Please retype exactly the lines from the one containing "At what coordinates" through the end of the records, leaving out the pictures.

- Recorded data -
• • • • •

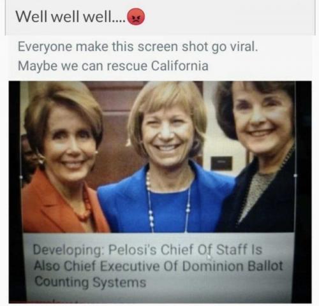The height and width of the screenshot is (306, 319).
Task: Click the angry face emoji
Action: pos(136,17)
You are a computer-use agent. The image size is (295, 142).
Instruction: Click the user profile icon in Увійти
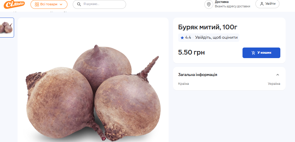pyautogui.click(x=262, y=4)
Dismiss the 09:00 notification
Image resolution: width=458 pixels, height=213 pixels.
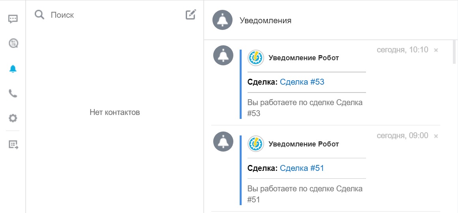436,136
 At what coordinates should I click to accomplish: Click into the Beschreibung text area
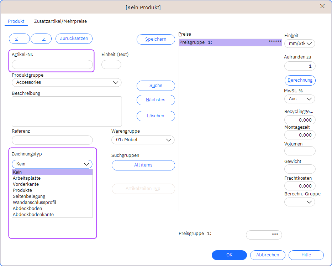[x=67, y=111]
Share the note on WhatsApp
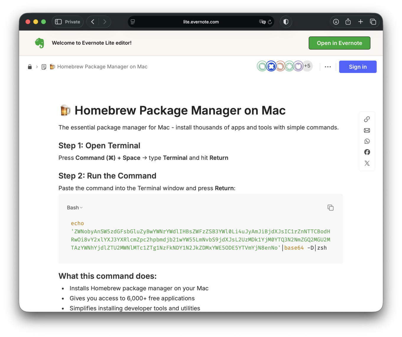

• • • • •

- Answer to this task -
 At what coordinates should I click to accomplish: Click into the Beschreibung text area
[x=67, y=111]
Share the note on WhatsApp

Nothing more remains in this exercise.